> _Set exercise 1_
According to the LiDAR article, why have backpack LiDAR systems become practical tools for tunnel inspection? Answer in one to three sentences.
> _Set exercise 2_
Quote the stretch of the LiDAR article from "Digital modeling of" through "of these systems.".
> _Set exercise 3_
In the LiDAR article, where were the 12 field experiments carried out?

> _Text_

##############################

Exploring the potential of backpack SLAM LiDAR for metro tunnel inspection: explainable modeling and optimization of point cloud quality

Researchers from Huazhong University of Science and Technology have developed an advanced modeling framework to enhance the quality of point cloud data from backpack SLAM LiDAR systems used in metro tunnel inspections. Published in Smart Construction, the study integrates statistical modeling with interpretable machine learning techniques to identify and optimize key inspection factors. Through comprehensive field experiments, the team demonstrated that inspection speed and scan density were crucial determinants of point cloud quality. This framework offers practical guidelines for improving data acquisition strategies, ensuring high-quality tunnel inspections, and promoting safer and more efficient metro operations.

Digital modeling of tunnels is essential for the effective management of urban metro infrastructure, providing critical data for structural recognition and risk assessment. Backpack LiDAR systems, with their portability and operational efficiency, have emerged as practical tools for tunnel inspections, especially in constrained metro environments. However, data quality issues such as instability, uneven density, and structural distortion frequently compromise the accuracy and reliability of these systems.

To address these challenges, researchers from Huazhong University of Science and Technology, led by Professor Cheng Zhou, have proposed a novel point cloud quality modeling framework combining statistical modeling and interpretable machine learning. Their study systematically evaluated five key inspection factors: movement speed, movement stability, scan density, tunnel curvature, and tunnel slope. A total of 12 field experiments were conducted in the Jiangji Tunnel section of Wuhan Metro Line 2, generating 360 point cloud samples. These samples were analyzed using four quality metrics: roughness, density, planarity, and sphericity.

##############################

> _Data lines_
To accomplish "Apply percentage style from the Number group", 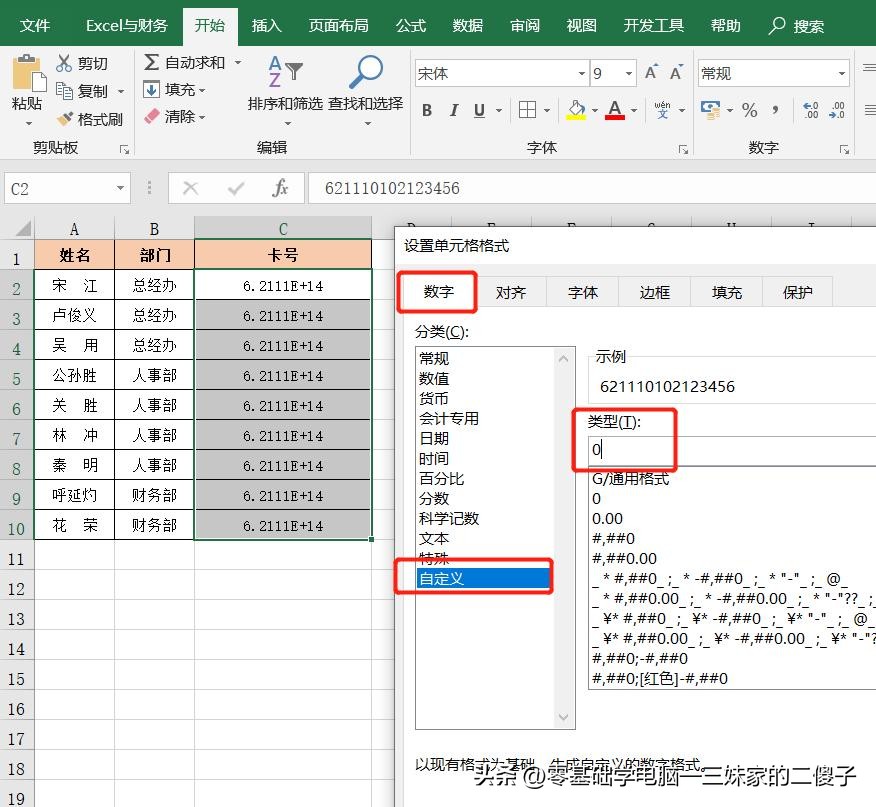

##############################

> _Worked solution 1_
Backpack LiDAR systems are portable and efficient to operate. That makes them practical for tunnel inspections, especially in the constrained environments of metro systems.

> _Worked solution 2_
Digital modeling of tunnels is essential for the effective management of urban metro infrastructure, providing critical data for structural recognition and risk assessment. Backpack LiDAR systems, with their portability and operational efficiency, have emerged as practical tools for tunnel inspections, especially in constrained metro environments. However, data quality issues such as instability, uneven density, and structural distortion frequently compromise the accuracy and reliability of these systems.

> _Worked solution 3_
They were carried out in the Jiangji Tunnel section of Wuhan Metro Line 2.